Denis Merville, médiateur national de l'énergie © Eric Nocher
Denis Merville, médiateur national de l'énergie © Eric Nocher
Entretien - Quels problèmes l’énergie pose-t-elle aux Français ? Comment faire évoluer la facturation ? Comment faire payer le coût réel sans exclure des millions de ménages ? Que penser des lois en discussion ? En observateur aguerri, le médiateur national de l’énergie Denis Merville répond à nos questions.

Quelle est la mission du médiateur national de l’énergie ?

Denis Merville – Le médiateur national de l’énergie est une autorité administrative indépendante créée il y a cinq ans, dans un contexte d’ouverture à la concurrence des marchés de l’électricité et du gaz. Il a une double mission d’information des consommateurs et de résolution des litiges.

Dès 2007, avec la Commission de régulation de l’énergie, nous avons conçu Énergie-Info, un service d’information pour aider tous les consommateurs particuliers, non professionnels ou professionnels (micro-entreprises), à s’orienter dans la complexité de ce nouvel environnement. Chaque année, plus d’un million de consommateurs est renseigné. Le site www.energie-info.fr informe sur les droits et les démarches à accomplir pour résilier un contrat, changer de fournisseur, raccorder un logement neuf au réseau, etc. Il propose aussi, depuis novembre 2009, un comparateur, objectif et indépendant, des offres des fournisseurs d’électricité et de gaz.

Par ailleurs, un centre d’appels (accessible au n° vert 0800 112 212) permet d’obtenir une réponse personnalisée à toutes les questions simples, ainsi que la liste des fournisseurs 24h/24 par serveur vocal. En complément, une cellule d’experts traite les problèmes plus complexes (facturation, résiliations inexpliquées de contrat, négociation d’un échéancier de paiement, coupures de fourniture d’énergie, modalités d’accès aux tarifs sociaux…). L’objectif est simple : faciliter les démarches (même quand elles ne relèvent pas de la compétence du médiateur, comme les ventes forcées) et les accompagner dans la durée.

Le médiateur a aussi pour mission de protéger les consommateurs en cas de litige. Ils peuvent le saisir pour rechercher une solution amiable au différend qui les oppose à un fournisseur ou un distributeur d’énergie. Le médiateur intervient auprès de l’opérateur et peut émettre, si nécessaire, une recommandation écrite et motivée, proposant une solution.

Bénéficiez-vous aussi des remontées d’information de la part des consommateurs ?

Nous réalisons chaque année un baromètre afin de mieux connaître la perception qu’ont les Français des marchés de l’énergie.
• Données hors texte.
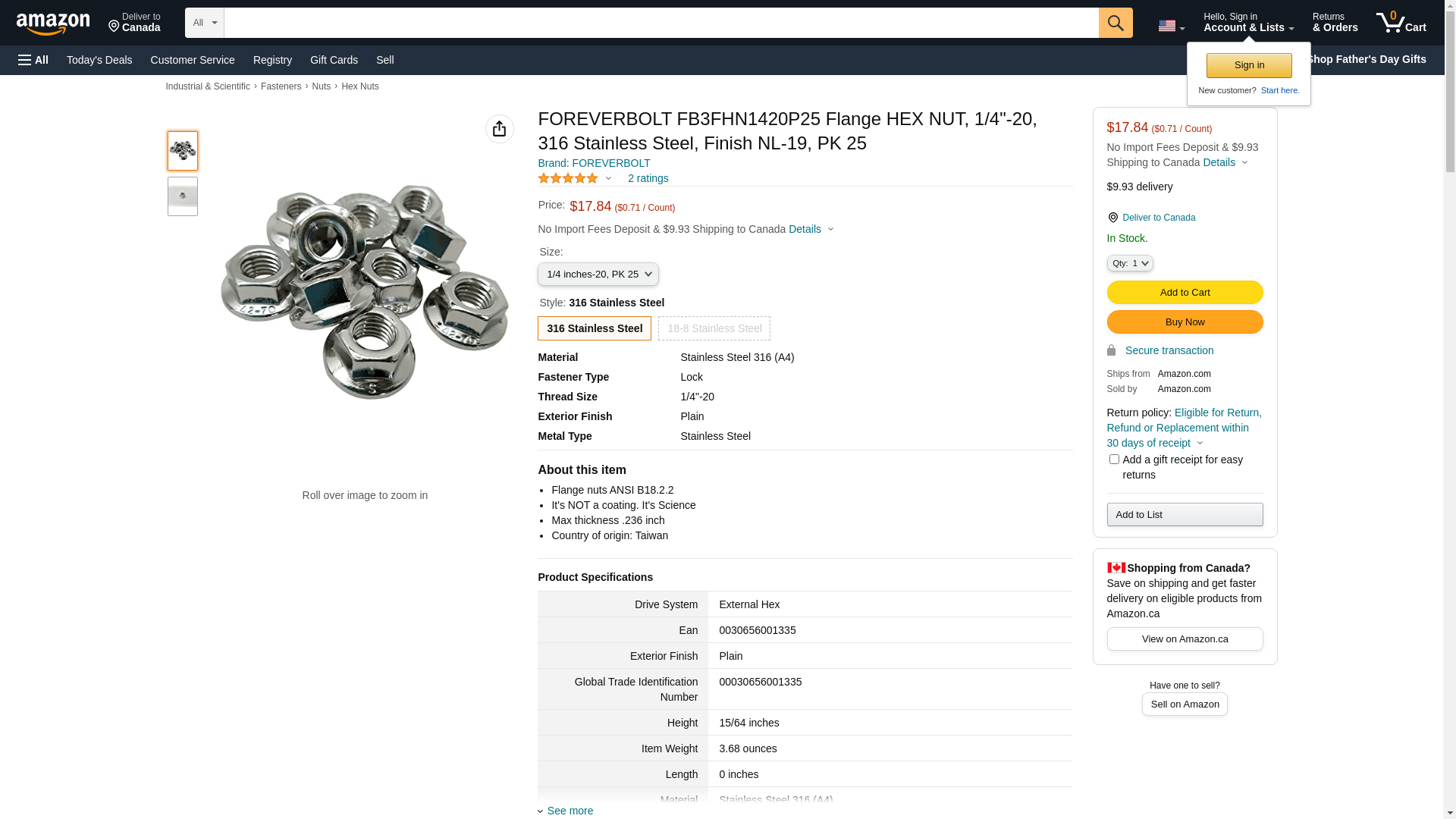Image resolution: width=1456 pixels, height=819 pixels.
Task: Select the second product thumbnail
Action: pyautogui.click(x=183, y=196)
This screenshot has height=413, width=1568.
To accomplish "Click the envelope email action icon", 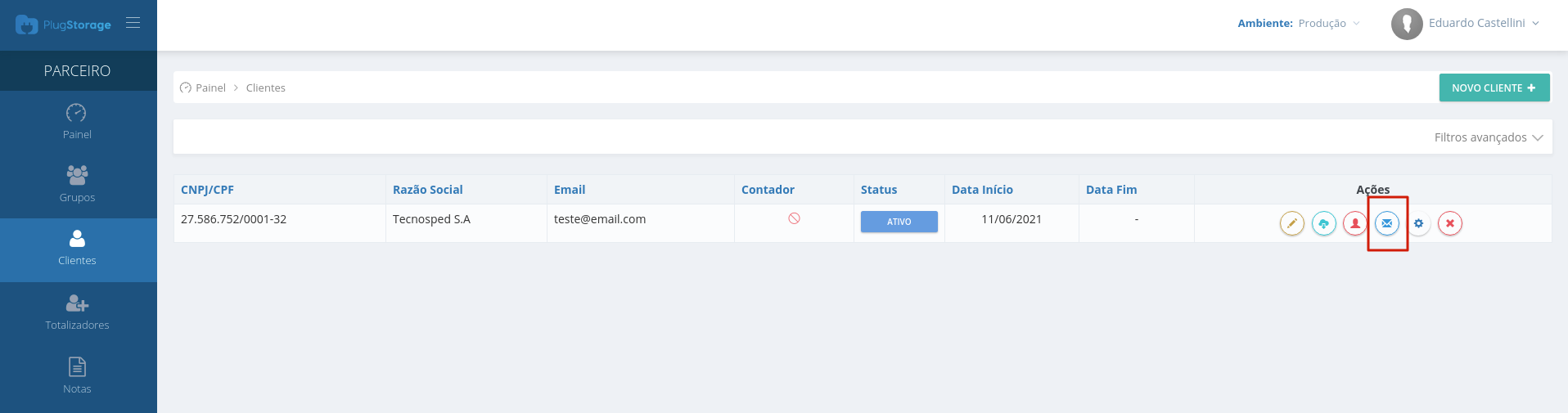I will point(1387,223).
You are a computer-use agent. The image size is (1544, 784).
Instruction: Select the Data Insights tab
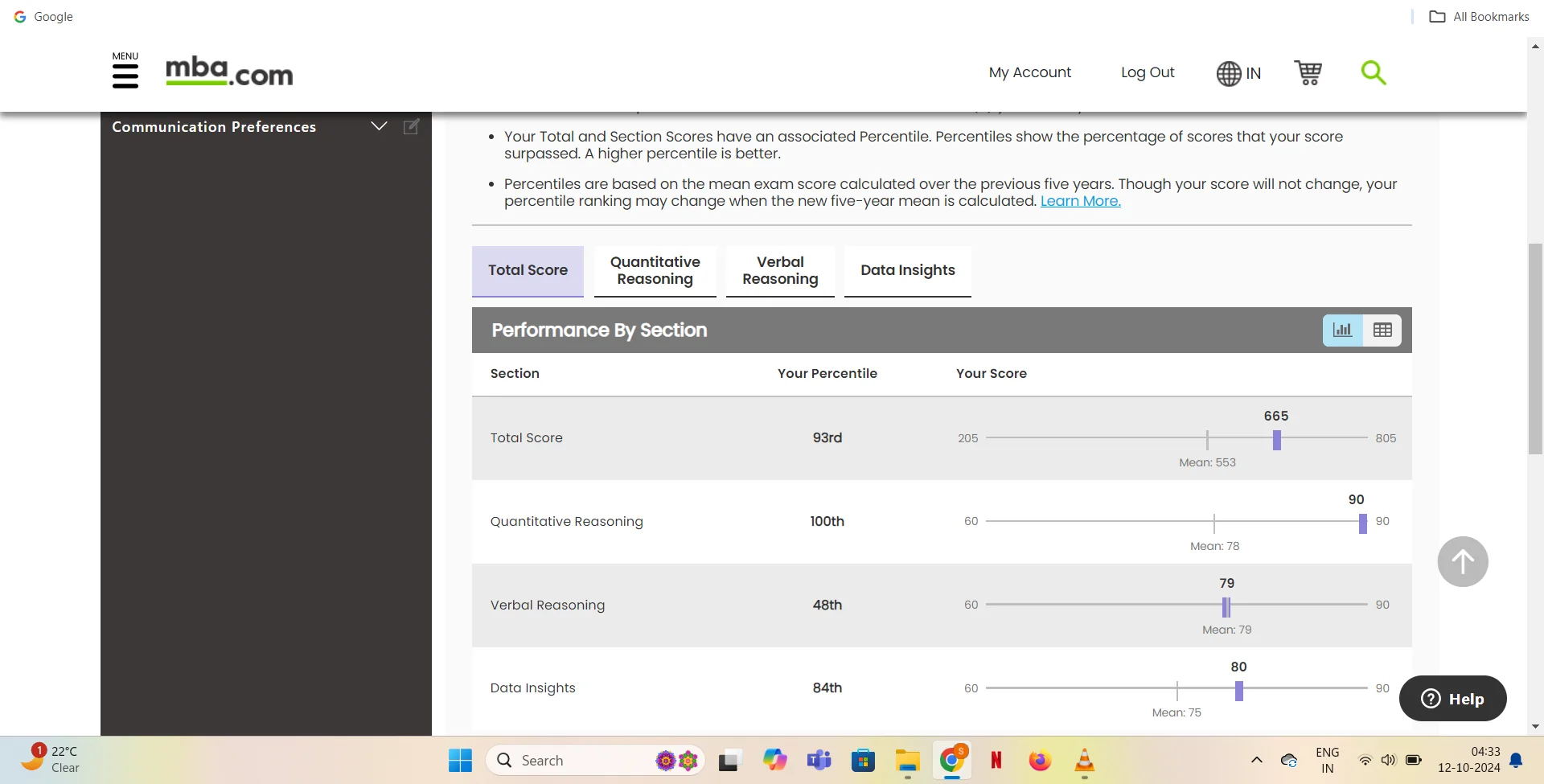click(907, 271)
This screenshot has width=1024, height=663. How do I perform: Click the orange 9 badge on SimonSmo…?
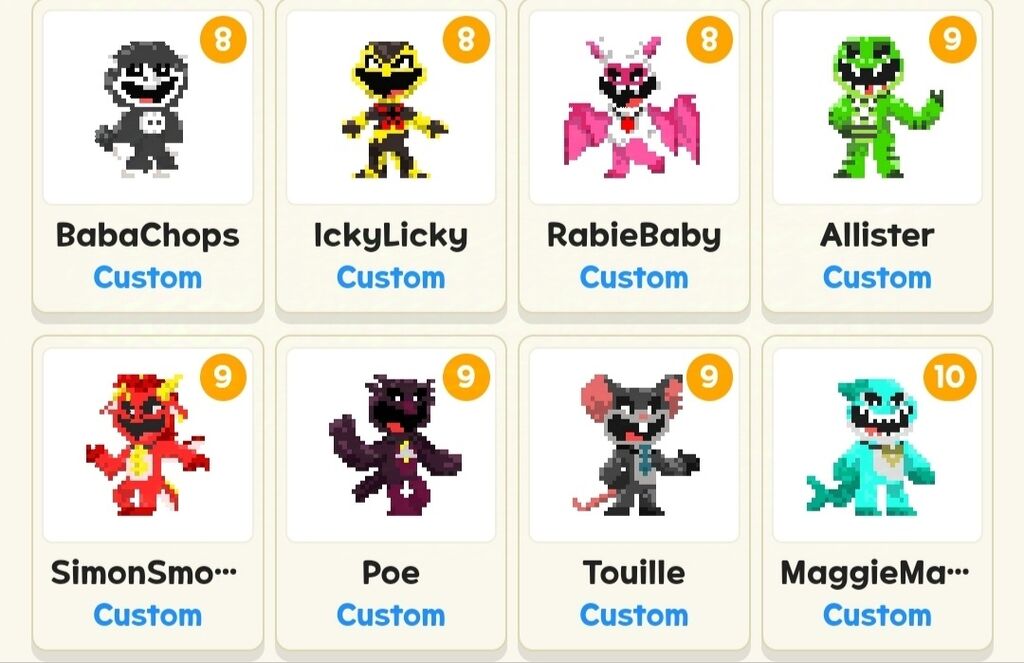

Selon le dernier en date1, 79 % des Français déclarent que la consommation d’énergie constitue pour eux un sujet de préoccupation croissante. Pour 65 % d’entre eux, les factures représentent une part importante des dépenses totales du foyer. Et ils sont réalistes : 97 % anticipent une hausse des tarifs dans les prochains mois. Leurs craintes semblent fondées : en témoignent les hausses récentes, fortes et répétées, du gaz comme de l’électricité.

Les experts le confirment : l’augmentation des prix de l’énergie est inéluctable. Certes, le prix de l’électricité en 2010 est inférieur en euros constants à celui de 1995 mais, depuis 2008, les hausses des tarifs réglementés ont été supérieures à l’inflation et la tendance devrait se confirmer. L’augmentation continue de la demande, le vieillissement du parc de production français et le retard dans le renforcement des réseaux nécessiteront, quel que soit le scénario d’évolution du mix énergétique, des investissements importants tant dans les réseaux que dans les moyens de production. Le coût de ces investissements se retrouvera immanquablement dans les factures. L’Union française de l’électricité évalue la hausse des prix pour les particuliers entre 33 % et 50 % hors inflation d’ici à 2030. Quant aux tarifs réglementés de vente du gaz, ils ont augmenté de près de 80 % depuis 2005. L’évolution à court terme du prix des hydrocarbures est incertaine, mais les spécialistes s’accordent sur une hausse à long terme, notamment en raison de la croissance de la demande et du renforcement des exigences environnementales.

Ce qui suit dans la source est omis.